▸ EXERCISE DIRECTIONS
Set down the data verbatim, from the line containing "Given: Collapse the Поступления subgroup" through the line containing "Open the LFCLK Source dropdown arrow", both lines included.
START RECORDS SHOWN
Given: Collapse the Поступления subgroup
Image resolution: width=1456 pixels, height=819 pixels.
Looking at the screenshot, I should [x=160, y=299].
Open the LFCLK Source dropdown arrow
END RECORDS SHOWN
START RECORDS SHOWN
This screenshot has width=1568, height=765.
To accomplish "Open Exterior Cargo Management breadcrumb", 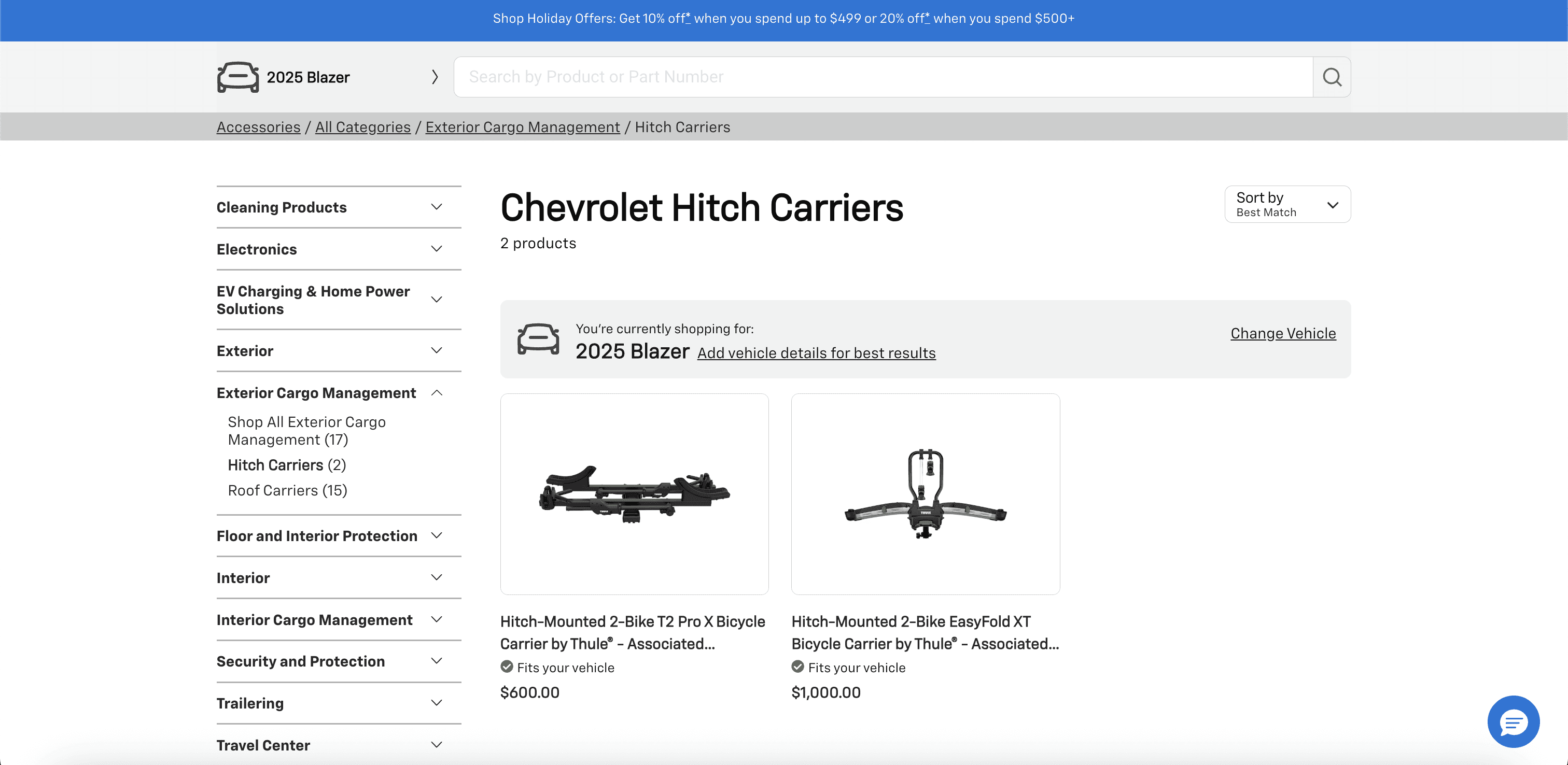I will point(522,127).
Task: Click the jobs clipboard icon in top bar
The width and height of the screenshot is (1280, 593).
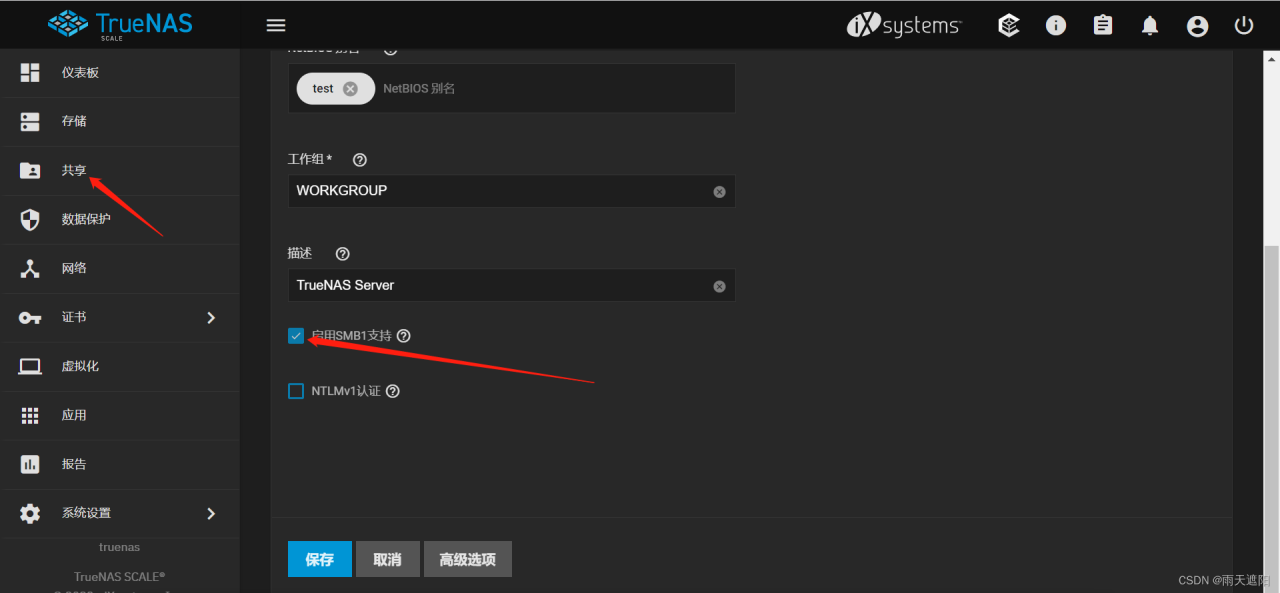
END RECORDS SHOWN
▸ OUTPUT FOR THIS EXERCISE
Given: Collapse the Поступления subgroup
Image resolution: width=1456 pixels, height=819 pixels.
Looking at the screenshot, I should [x=160, y=299].
Open the LFCLK Source dropdown arrow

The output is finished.